▸ TASK INSTRUCTIONS
Restate, word for word, each record that follows.

▸ DATA LISTING
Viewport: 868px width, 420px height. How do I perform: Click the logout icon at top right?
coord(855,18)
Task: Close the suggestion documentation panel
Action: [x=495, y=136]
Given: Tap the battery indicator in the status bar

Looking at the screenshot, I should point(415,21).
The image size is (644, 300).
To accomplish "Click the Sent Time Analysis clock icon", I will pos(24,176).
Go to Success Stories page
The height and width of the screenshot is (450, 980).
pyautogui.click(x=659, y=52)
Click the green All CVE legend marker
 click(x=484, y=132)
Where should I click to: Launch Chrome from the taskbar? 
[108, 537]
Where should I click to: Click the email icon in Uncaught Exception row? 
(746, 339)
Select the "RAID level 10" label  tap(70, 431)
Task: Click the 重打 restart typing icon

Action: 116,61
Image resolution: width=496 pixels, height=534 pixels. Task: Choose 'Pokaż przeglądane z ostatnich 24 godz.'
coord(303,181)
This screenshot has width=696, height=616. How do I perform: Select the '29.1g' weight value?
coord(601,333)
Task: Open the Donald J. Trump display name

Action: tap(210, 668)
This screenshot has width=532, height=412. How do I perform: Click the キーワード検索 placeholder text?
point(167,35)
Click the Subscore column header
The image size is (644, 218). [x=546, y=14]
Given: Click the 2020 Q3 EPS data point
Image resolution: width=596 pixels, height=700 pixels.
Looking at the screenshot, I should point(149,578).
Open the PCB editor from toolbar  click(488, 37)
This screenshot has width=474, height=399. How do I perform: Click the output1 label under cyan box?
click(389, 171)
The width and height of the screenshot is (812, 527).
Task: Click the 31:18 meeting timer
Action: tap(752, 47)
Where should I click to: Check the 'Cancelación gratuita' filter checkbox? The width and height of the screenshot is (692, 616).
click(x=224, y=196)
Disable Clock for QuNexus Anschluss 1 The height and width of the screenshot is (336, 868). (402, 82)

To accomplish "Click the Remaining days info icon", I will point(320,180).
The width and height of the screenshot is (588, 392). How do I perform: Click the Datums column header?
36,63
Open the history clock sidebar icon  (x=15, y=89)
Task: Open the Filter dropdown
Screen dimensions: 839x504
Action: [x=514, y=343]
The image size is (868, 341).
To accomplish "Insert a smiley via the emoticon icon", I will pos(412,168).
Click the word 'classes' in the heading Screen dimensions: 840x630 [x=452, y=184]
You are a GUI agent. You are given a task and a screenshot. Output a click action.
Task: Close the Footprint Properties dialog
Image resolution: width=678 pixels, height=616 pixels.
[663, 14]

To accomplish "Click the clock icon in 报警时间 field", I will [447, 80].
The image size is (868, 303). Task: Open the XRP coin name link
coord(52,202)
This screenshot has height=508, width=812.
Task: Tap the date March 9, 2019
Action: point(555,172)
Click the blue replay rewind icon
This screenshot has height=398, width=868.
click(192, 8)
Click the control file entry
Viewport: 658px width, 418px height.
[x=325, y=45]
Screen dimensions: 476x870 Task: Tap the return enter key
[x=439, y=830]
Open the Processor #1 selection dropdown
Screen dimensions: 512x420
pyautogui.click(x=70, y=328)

▸ EXERCISE SOLUTION
Viewport: 868px width, 420px height. How do I perform: Click the logout icon at top right?
coord(855,18)
Task: Close the suggestion documentation panel
Action: [x=495, y=136]
Given: Tap the battery indicator in the status bar

Looking at the screenshot, I should point(415,21).
The image size is (644, 300).
To accomplish "Click the Sent Time Analysis clock icon", I will pos(24,176).
Go to Success Stories page
The height and width of the screenshot is (450, 980).
pyautogui.click(x=659, y=52)
Click the green All CVE legend marker
 click(x=484, y=132)
Where should I click to: Launch Chrome from the taskbar? 
[108, 537]
Where should I click to: Click the email icon in Uncaught Exception row? 
(746, 339)
Select the "RAID level 10" label  tap(70, 431)
Task: Click the 重打 restart typing icon

Action: 116,61
Image resolution: width=496 pixels, height=534 pixels. Task: Choose 'Pokaż przeglądane z ostatnich 24 godz.'
coord(303,181)
This screenshot has width=696, height=616. How do I perform: Select the '29.1g' weight value?
coord(601,333)
Task: Open the Donald J. Trump display name

Action: tap(210, 668)
This screenshot has width=532, height=412. How do I perform: Click the キーワード検索 placeholder text?
point(167,35)
Click the Subscore column header
The image size is (644, 218). [x=546, y=14]
Given: Click the 2020 Q3 EPS data point
Image resolution: width=596 pixels, height=700 pixels.
Looking at the screenshot, I should point(149,578).
Open the PCB editor from toolbar  click(488, 37)
This screenshot has width=474, height=399. How do I perform: Click the output1 label under cyan box?
click(389, 171)
The width and height of the screenshot is (812, 527).
Task: Click the 31:18 meeting timer
Action: tap(752, 47)
Where should I click to: Check the 'Cancelación gratuita' filter checkbox? The width and height of the screenshot is (692, 616).
click(x=224, y=196)
Disable Clock for QuNexus Anschluss 1 The height and width of the screenshot is (336, 868). (402, 82)

To accomplish "Click the Remaining days info icon", I will point(320,180).
The width and height of the screenshot is (588, 392). How do I perform: Click the Datums column header?
36,63
Open the history clock sidebar icon  (x=15, y=89)
Task: Open the Filter dropdown
Screen dimensions: 839x504
Action: [x=514, y=343]
The image size is (868, 341).
To accomplish "Insert a smiley via the emoticon icon", I will pos(412,168).
Click the word 'classes' in the heading Screen dimensions: 840x630 [x=452, y=184]
You are a GUI agent. You are given a task and a screenshot. Output a click action.
Task: Close the Footprint Properties dialog
Image resolution: width=678 pixels, height=616 pixels.
[663, 14]

To accomplish "Click the clock icon in 报警时间 field", I will [447, 80].
The image size is (868, 303). Task: Open the XRP coin name link
coord(52,202)
This screenshot has height=508, width=812.
Task: Tap the date March 9, 2019
Action: point(555,172)
Click the blue replay rewind icon
This screenshot has height=398, width=868.
click(192, 8)
Click the control file entry
Viewport: 658px width, 418px height.
[x=325, y=45]
Screen dimensions: 476x870 Task: Tap the return enter key
[x=439, y=830]
Open the Processor #1 selection dropdown
Screen dimensions: 512x420
pyautogui.click(x=70, y=328)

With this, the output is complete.